Dataset extract below:

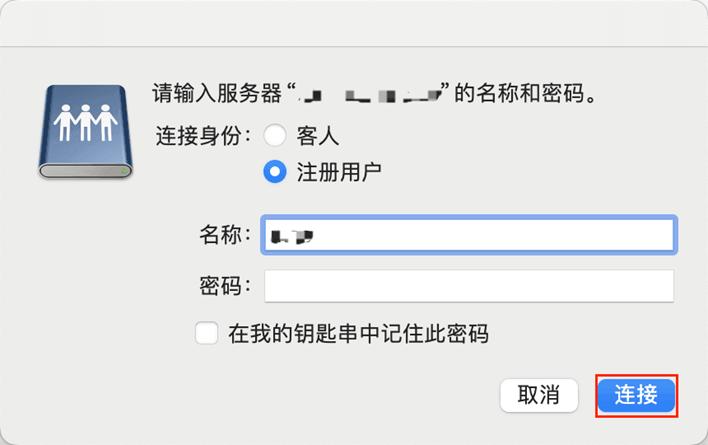Viewport: 708px width, 445px height.
Task: Click the 请输入服务器 prompt text
Action: [218, 97]
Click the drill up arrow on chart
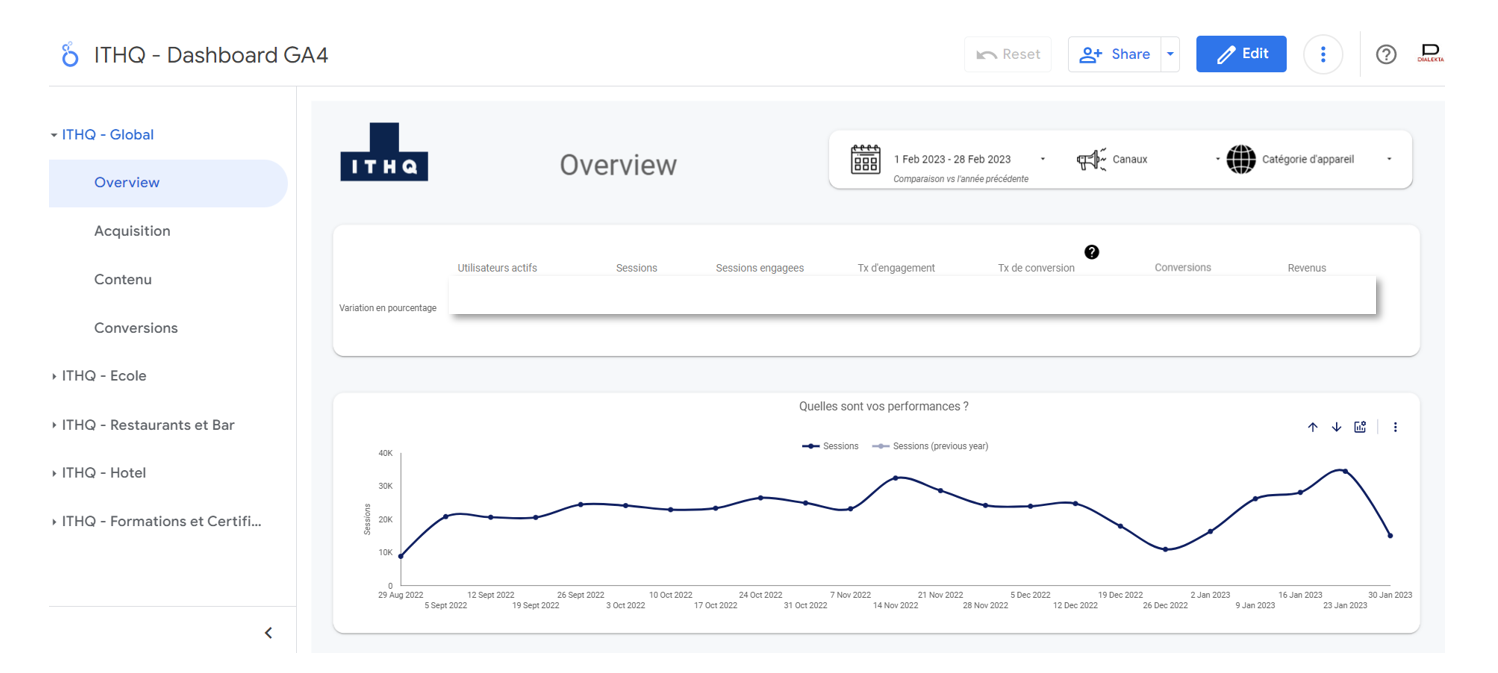The image size is (1498, 673). (x=1312, y=427)
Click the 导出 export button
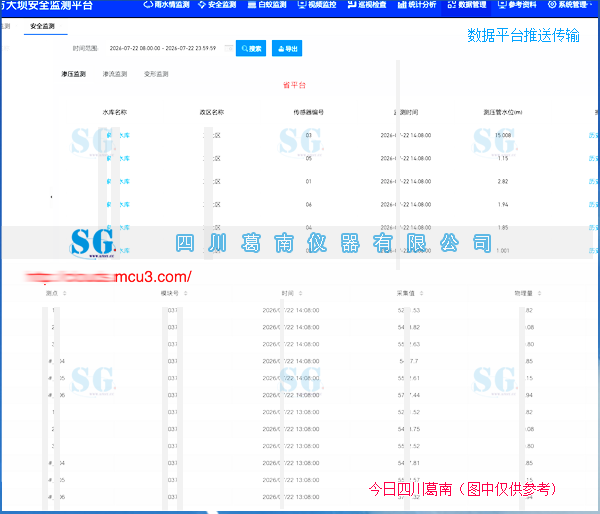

End of Dataset extract.

#### Task requirements:
In the records above, find the line that contains "Click the drill up arrow on chart" and retype it and all lines after it exactly, leaving out any pictures.

#### Completed exercise:
Click the drill up arrow on chart
The image size is (1498, 673). (x=1312, y=427)
Click the 导出 export button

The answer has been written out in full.